Serotonergic Neurons. The group of serotonergic neurons showed a substantial diversity in all examined parameters of firing rate, firing pattern, and spike shape. The firing rate varied in a wide range between 0.03 and 17 spikes per second during theta and showed a bimodal distribution during nontheta states (Fig. 1 Ab and Ac). The spike waveform characteristics, i.e., the spike duration and the relative amplitudes of the first and second peaks,∥ also showed clear bimodal distributions (Fig. 1 Aa). By using the multivariate distribution of these parameters (Fig. 1B and Table 1), two major serotonergic subgroups could be distinguished containing neurons with diagonally different discharge characteristics.
Slow-firing serotonergic neurons with broad action potentials. This subgroup of four cells corresponded to the “putative” serotonergic neurons of previous studies (see example in Fig. 2). The distinction from the other serotonergic cells was confirmed by a clear separation of their spike waveform characteristics (Fig. 1 Aa) and the slow metronome-like firing mode, which was significantly different from the behavior of both the remaining serotonergic and the group of nonserotonergic neurons. Significant coherence with the hippocampal theta rhythm was not observed in the activity of any of these cells, but theta-related change in firing rate could be detected in each of them (three off, one on).

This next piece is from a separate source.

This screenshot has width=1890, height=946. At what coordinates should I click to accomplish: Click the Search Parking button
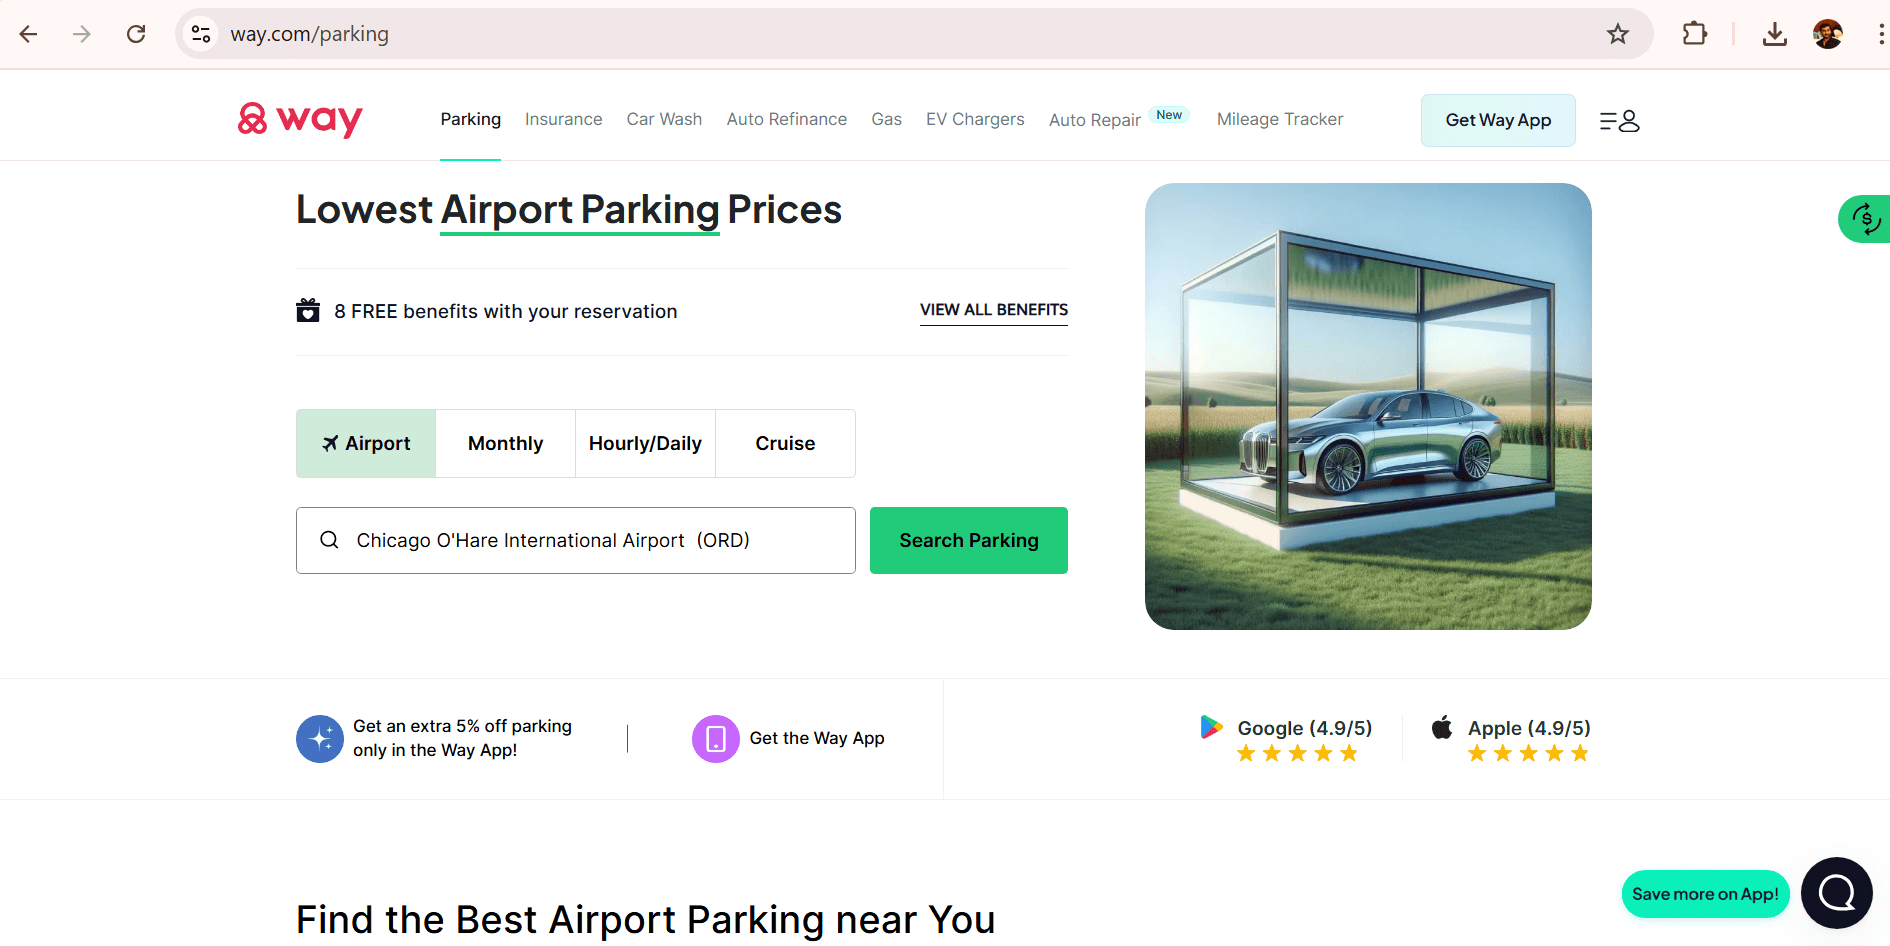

Fast-firing serotonergic neurons with theta rhythmic activity. The three cells of this subgroup showed the spike-waveform and firing characteristics previously attributed to nonserotonergic neurons either in the raphe or in other brain regions. These cells fired at high rates in both theta and nontheta states (Fig. 1Bb) and created a distinct peak in the bimodal nontheta distribution histogram (>8 Hz; Fig. 1 Ab). All three neurons in this subgroup fired phase-coupled to the hippocampal theta rhythm (coherence 0.59–0.88). Fig. 3 provides a representative example of the electrophysiological behavior and immunohistochemical characteristics of this class of serotonergic cells.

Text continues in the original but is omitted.